_WORK TASK_: Each line of the records below that holds "panel" should be copied out.

_RECORDS FOR THIS EXERCISE_:

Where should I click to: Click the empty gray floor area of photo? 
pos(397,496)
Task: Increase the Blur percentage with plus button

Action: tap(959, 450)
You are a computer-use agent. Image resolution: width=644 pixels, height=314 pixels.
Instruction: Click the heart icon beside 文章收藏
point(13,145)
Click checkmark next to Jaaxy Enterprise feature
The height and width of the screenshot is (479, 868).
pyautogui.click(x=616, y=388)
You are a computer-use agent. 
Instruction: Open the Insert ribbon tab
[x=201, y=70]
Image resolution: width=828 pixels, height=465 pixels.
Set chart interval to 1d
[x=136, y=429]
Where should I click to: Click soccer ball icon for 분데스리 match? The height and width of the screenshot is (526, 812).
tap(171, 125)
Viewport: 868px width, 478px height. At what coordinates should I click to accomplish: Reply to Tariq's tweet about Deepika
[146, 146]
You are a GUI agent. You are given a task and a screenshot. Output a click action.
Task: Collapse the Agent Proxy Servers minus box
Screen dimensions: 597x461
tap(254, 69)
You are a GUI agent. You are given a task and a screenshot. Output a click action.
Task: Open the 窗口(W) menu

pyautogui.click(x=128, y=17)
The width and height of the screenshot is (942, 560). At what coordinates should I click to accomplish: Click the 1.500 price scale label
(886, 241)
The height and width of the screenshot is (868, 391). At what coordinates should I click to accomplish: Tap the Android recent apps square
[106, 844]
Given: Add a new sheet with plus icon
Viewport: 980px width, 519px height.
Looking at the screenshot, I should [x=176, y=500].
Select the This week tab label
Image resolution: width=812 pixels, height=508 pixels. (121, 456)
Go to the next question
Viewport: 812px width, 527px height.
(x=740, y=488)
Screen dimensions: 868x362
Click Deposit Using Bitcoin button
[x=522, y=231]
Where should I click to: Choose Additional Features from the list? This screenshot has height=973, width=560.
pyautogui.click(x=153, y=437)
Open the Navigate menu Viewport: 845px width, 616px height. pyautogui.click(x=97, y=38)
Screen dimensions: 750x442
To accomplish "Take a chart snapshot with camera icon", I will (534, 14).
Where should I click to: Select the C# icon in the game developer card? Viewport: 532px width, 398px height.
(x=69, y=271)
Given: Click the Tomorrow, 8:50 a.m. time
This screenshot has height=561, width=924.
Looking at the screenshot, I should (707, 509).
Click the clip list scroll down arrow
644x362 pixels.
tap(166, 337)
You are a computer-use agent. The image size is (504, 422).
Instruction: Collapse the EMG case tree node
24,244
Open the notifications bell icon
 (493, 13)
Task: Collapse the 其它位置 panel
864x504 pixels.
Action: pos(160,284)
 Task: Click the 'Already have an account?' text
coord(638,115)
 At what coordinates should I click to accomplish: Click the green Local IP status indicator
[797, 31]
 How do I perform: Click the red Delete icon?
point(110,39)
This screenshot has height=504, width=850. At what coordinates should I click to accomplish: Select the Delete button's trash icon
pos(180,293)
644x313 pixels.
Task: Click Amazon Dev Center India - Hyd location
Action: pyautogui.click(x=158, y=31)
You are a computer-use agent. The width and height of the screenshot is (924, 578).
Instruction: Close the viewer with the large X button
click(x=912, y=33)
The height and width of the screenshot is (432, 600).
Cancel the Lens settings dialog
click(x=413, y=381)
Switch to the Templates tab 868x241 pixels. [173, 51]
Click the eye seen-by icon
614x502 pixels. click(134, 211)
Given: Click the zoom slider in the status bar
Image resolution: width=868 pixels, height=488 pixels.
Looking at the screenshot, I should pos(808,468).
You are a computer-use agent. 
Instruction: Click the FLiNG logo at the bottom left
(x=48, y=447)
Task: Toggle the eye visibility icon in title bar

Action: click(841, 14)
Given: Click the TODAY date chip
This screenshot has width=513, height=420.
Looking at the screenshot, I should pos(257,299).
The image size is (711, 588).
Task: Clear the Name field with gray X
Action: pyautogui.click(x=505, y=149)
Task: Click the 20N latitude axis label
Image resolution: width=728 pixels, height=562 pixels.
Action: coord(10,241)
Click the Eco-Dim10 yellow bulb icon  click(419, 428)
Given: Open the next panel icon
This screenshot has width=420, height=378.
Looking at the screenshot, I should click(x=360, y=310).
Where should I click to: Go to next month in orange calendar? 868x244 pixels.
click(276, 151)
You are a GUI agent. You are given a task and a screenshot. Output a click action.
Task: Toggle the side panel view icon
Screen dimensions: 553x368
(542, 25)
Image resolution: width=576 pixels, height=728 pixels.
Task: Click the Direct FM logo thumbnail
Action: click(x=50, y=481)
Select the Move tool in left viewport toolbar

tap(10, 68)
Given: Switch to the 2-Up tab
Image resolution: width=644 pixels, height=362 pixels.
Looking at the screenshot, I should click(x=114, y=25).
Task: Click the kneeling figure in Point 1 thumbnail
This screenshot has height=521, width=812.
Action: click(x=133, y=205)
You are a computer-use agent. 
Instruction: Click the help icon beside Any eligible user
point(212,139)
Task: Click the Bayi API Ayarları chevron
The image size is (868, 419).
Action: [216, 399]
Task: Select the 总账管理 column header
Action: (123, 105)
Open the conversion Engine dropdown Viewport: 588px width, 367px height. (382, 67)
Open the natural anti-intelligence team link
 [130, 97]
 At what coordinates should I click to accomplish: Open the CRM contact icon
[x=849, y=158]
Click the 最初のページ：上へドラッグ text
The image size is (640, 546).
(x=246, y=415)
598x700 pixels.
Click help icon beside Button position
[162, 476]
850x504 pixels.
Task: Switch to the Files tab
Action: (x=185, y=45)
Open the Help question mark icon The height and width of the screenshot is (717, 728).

_RESULT_:
Task: Collapse the 其它位置 panel
Given: Open the next panel icon
Task: Toggle the side panel view icon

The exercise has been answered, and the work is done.